Desktop productivity for business analysts and programmers

Data truncation while Importing from CSV file.

Accepted Solution Solved
Reply
New Contributor
Posts: 4
Accepted Solution

Data truncation while Importing from CSV file.

DATA DL.Alex;
    INFILE "/programs/ICOPSTUDY_DISC/input/Ops_Study_Query.csv" 
    DELIMITER = "," 
    MISSOVER DSD 
    FIRSTOBS=2 
    LRECL=32760;

	INPUT PRODUCT_NAME_ABBR $ SIMS_UPC $ WIC_NBR $ OPS_STUDY_DEPT_NBR $ BILLING_NDC $ PACKAGE_SIZE $ PACKAGE_QTY $ Total_Pack_Size $ DRUG_WAREHOUSE_IND $ DRUG_TYPE_CD
$ DRUG_CLASS $ ;

    
RUN;

HI,

 

I have recently started working on SAS, so my appologies if I am asking a very simple query. I tried searching the solution but seems couldn't figure out on my own.

 

I am importing a comma seprated file into a SAS data set. The import is sucessful but when I check the data, it truncates the data of all the columns to length = 8 and makes them character. Type is not my problem but truncated data is.

 

I tried setting the Length Default = 20, but is giving me error message as Numeric Field can be of length 3 - 8.

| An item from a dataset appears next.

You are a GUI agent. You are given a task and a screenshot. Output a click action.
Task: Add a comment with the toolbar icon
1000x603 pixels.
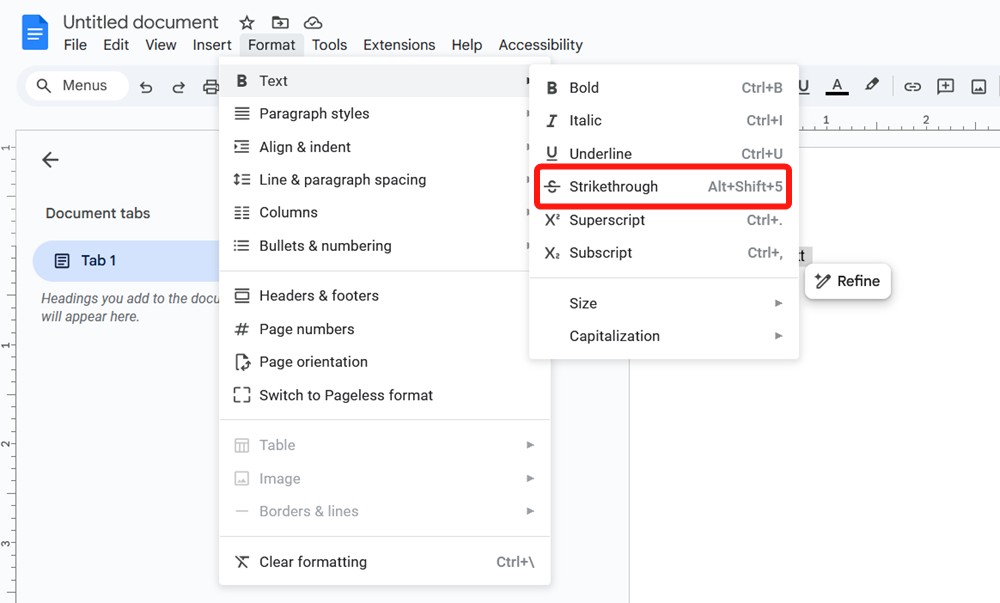point(945,86)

Later I tried statement like INPUT PRODUCT_NAME_ABBR $20. SIMS_UPC $.... but it then treates it as flat file and columns are no longer seprated by ','.

 

Could you please suggest how may I import data without truncating it for each column.

If they remain as Character, then it is not an issue.

Thanks!!


Accepted Solutions
Solution
2 weeks ago
Grand Advisor
Posts: 17,325

Re: Data truncation while Importing from CSV file.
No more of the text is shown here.